Eh oui la team, le s est bien de retour. Juste après avoir usé votre voix place Sébastopol pour préparer le prix de l’ambiance, le double-album de notre cher Saint Jean La Puenta sortait comme une bombe sur toutes les plateformes de streaming. Juste six mois après son dernier album Rien 100 Rien qui en avait surpris plus d’un et en plein lancement de son label du même nom, le J est de retour. Comme pour La zone en personne, C’est pas des LOL est un double album : deux disques au prix d’un pour compenser l’absence d’un album gratuit cette année.
Le plus productif des rappeurs français est égal à lui-même pour son 18ème album, avec 38 nouveaux titres. Depuis son arrivée dans le rap en 2014 avec Dans ma paranoïa, Jul n’a cessé d’enchaîner les projets et d’accumuler les sons tous plus cultes les uns que les autres. Alors qu’il achève la grosse partie de sa tournée en ayant RE-TOU-RNÉ les plus grandes villes de France et avant d’embraser le Vélodrome de Marseille en Juin prochain, l’ovni vient régaler ses fans toujours plus nombreux avec cet album qui ose. Moins d’autotune, de fautes de conjugaisons, des textes plus personnels et un flow surprenant… Vous l’avez compris, C’est pas des LOL est pour moi une vraie réussite – en toute objectivité – après un Rien 100 Rien déjà très encourageant.

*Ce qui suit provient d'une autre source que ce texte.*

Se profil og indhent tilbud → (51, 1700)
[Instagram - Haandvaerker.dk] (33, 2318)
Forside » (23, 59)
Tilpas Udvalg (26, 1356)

« Une critique de Jul ? ». Eh oui, en 2019 taper sur Jul n’a plus lieu d’être. Il a su évoluer et est désormais reconnu comme une figure incontournable du rap français soutenu par plus d’un artiste. De Fianso à Vald, en passant par Eddy de Pretto (qui a repris un de ses textes en acoustique), Nekfeu et même jusqu’à Booba (un projet qui a été avorté faute de temps), beaucoup d’artistes soutiennent le J. Ma critique a donc pour unique but de prendre du recul sur le travail (acharné, sans rire) de Saint-Jean la Puenta, et ne pas le tacler sans même prendre connaissance de son incroyable évolution marquée par ce double-album. Quid de son travail alors ?
Un album surprenant
Cet album ose et c’est du gros cassage de nuques, placé sous le signe de l’audace à l’instar d’un « Ibiza » sorti de nulle part. Jul est généreux une nouvelle fois en offrant 38 morceaux au total -avant une potentielle réédition ?- et des featurings novateurs. C’est aussi là que l’on retrouve l’audace : en plus de proposer des textes mieux écrits, présentant un vrai intérêt et de se détacher de l’auto-tune, le J s’éloigne des grosses têtes du raps français -Mister You à l’époque, Soprano, Alonzo, L’Algérino, Maître Gims, Ninho ou Vald– pour se rapprocher de nouvelles figures. En plus des traditionnels Moubarak et TK, ce sont donc Jimmy Sax, A-Deal, Milko, Houari GP, Kamikaze et le K, mais aussi les étoiles filantes Gambi et Vladimir Cauchemar qui ont collaboré… Très solide.
Très complet, cet album cherche à faire plaisir à tout le monde avec des bangers, des gros tubes (les évidents « Ibiza », « Beuh magique », mais aussi l’incroyable « Crocodile »), des gros sons de lovers mais moins nombreux que d’habitude, (« mon bébé d’amour ») des sons mélancoliques (« Oh maman »), de la trap, du old-school, de la variété… Une vraie mine d’or.
Mais c’est aussi par ses titres calmes et par un flow bien plus travaillé que Jul surprend. Ce dernier apparaît libéré dans cet album. Il fait ce qui lui plait sans se forcer à être quelqu’un d’autre, contrairement à ce que j’avais ressenti dans son autre double-album La zone en personne beaucoup trop long, excessivement répétitif et avec des sons sortant du lot à compter sur les doigts d’une main. J’avais peur pour C’est pas des LOL. Mais il apparaît que le J a appris. Son évolution qu’il avait déjà initié avec Rien 100 Rien atteint ici son apogée : chaque son apporte sa part à l’univers de l’ovni et avec très peu de temps morts dans tout l’album (ce qui est fort pour un disque de 38 titres).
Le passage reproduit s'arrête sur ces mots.